I strongly believe that it's possible to reduce the treat of "cyber war" by actually fixing the security problem at it's source, our computers and servers. Imagine if it were possible to greatly reduce the number of security holes on the average pc or server. If this were the case, we wouldn't need to have politically motivated filtering and other types of control to "save us" from our own systems.

The internet is just a big network, and while BGP seems to have it's issues, with some work they can be solved. The network itself is just a "series of tubes", as it's been described in the past, and you don't have to guard the tubes if the ends are secured.

There is a deep design flaw in the operating systems and applications we use on a regular basis. Historically it's been possible to tightly control the code we run, so it was reasonable to trust the code to do its job. This assumption no longer is valid.

  • We can no longer afford the luxury of trusting our applications.
  • We can't even afford to trust our drivers with kernel mode.
  • We can't afford to trust the system processes to stick to their designated roles.

At a practical level, we have to trust some code, why not trust as little of it as possible? Micro-kernels present the smallest amount of code required to manage the operating system. There has been much research in this area, and recently there have been "proven" micro-kernels which theoretically have no flaws in their implementation of their specifications.

Now, the kernel needs device drivers and other system processes to make a usable operating environment for the user and programs. A kernel which doesn't trust its drivers must use a new strategy. One way forward is to use the concept of capabilities. A "capability" is a token / key (really, just a big number) which allows access to a resource. Each device driver, system process, etc... is given the appropriate set of keys to the resources that are required to do the job. If the key isn't present, the access is not allowed.

Thus a disk driver wouldn't get access to the internet. A clock driver wouldn't need to either. The system time demon would get access to a log file, a specific set of internet ports and addresses, and the clock. Any bug or vulnerability in one of these drivers would only affect it, and the capabilities it happened to have at the time.

Applications would have to be re-designed as well, for example, if you want to open a file in OpenOffice, the program opens a system dialog box to get the name and path to a file, it then opens the files as required. The new version would instead call a slightly different dialog box, which would them return the file handle (a capability) to only that file. The save dialog would also be modified in a similar fashion. If there are libraries required, etc... they can be included in the applications home folder. A capabilities based version of OpenOffice would thus work the same way, but be far more secure.

With this approach, we end up with secure systems that are still usable.

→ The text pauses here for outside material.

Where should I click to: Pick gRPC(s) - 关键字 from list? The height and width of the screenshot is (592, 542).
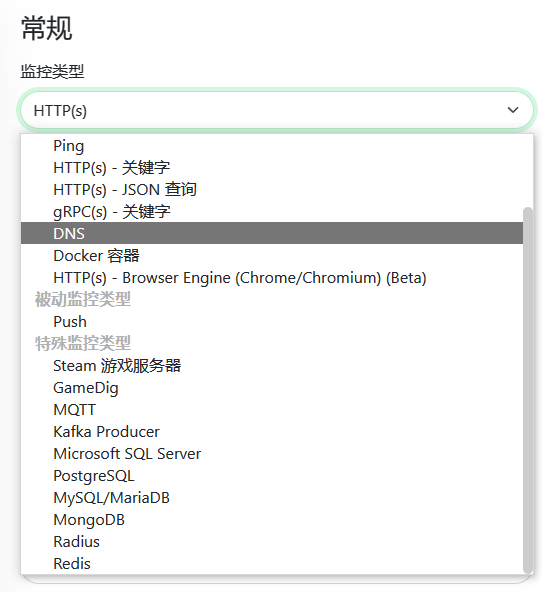pyautogui.click(x=272, y=211)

I think I've shown fairly well that we must re-design things from the ground, a decidedly non-trivial task, but it is the only way to avoid having government overlords telling us what code we can and can't use. If we wish to own our own systems as free men, we need to get our act together and fix things now, before it's too late and we loose the freedom to write our own code.

The path we are on ends with computers we merely have license to use, secured by the government, censored by the government, rented from big corporations, running applications we rent or buy from app stores. This is a future we need to avoid.

Thank you for your time, attention, and comments.